TUGAS ANDA:
(A) Kutip kata demi kata bagian teks tentang gaya hidup hedonisme dari "Dalam konteks ini, Igo" sampai "ke luar negeri.".
(B) Menurut teks tentang gaya hidup hedonisme, Igo menempuh program apa dan di fakultas mana?
(C) Tulis lanjutan teks tentang gaya hidup hedonisme, mulai setelah kalimat terakhirnya.

DOKUMEN SUMBER:
****

Igo yang merupakan mahasiswa Program Doktor pada Fakultas Ekonomi Undip itu menyayangkan bahwa pola hidup hedonisme kini justru menjangkiti negara berkembang dan miskin
Sebagian Generasi Z sekarang ini, misalnya, malu terlihat miskin. Banyak kasus terungkap di media online. Seperti halnya, siswa saat acara wisuda malu dihadiri ayahnya yang hanya naik sepeda motor dan sebagai buruh tani. Penipuan-penipuan online yang dilakukan oleh Generasi Z yang mana kerugiannya terhitung fantastis, ratusan juta hingga miliaran rupiah.
Dalam konteks ini, Igo memberi contoh berita yang viral beberapa waktu lalu, ABG kembar usia di bawah 25 tahun, dari keluarga kalangan bawah. Mereka menipu sampai puluhan miliar rupiah demi bisa bergaya hidup hedonistik dan belanja foya-foya ke luar negeri.

****

SEGMEN DATA:
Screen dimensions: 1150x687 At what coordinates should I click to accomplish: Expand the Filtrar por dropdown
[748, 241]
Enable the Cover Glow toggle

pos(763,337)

****

JAWABAN TERTULIS:
(A)
Dalam konteks ini, Igo memberi contoh berita yang viral beberapa waktu lalu, ABG kembar usia di bawah 25 tahun, dari keluarga kalangan bawah. Mereka menipu sampai puluhan miliar rupiah demi bisa bergaya hidup hedonistik dan belanja foya-foya ke luar negeri.

(B) Program Doktor pada Fakultas Ekonomi Undip.

(C)
Sementara di Afrika, ada budaya La Sape, istilah untuk kaum muda yang rela hidup dengan fashion branded namun kesulitan untuk makan dan memenuhi kebutuhan sehari-hari.
Jhon White, profesor Filsafat Pendidikan, di Institut Pendidikan UCL London, dalam tulisannya The Frugal Life, and Why We Should Educate for It menjelaskan bahwa frugal living harus diadopsi oleh generasi masa depan. Tidak hanya negara miskin atau berkembang, bagi negara kaya pun konsep frugal living sudah harus diadopsi sebaik-baiknya.
Jumlah penduduk dunia yang terus meningkat, sumber daya yang semakin terbatas mau tidak mau membuat manusia harus mengadopsi gaya hidup yang hemat, tidak menghambur-hamburkan sumber daya dengan percuma.
Menurutnya, konsep frugal living secara langsung dapat berhubungan dengan upaya-upaya menyelamatkan bumi.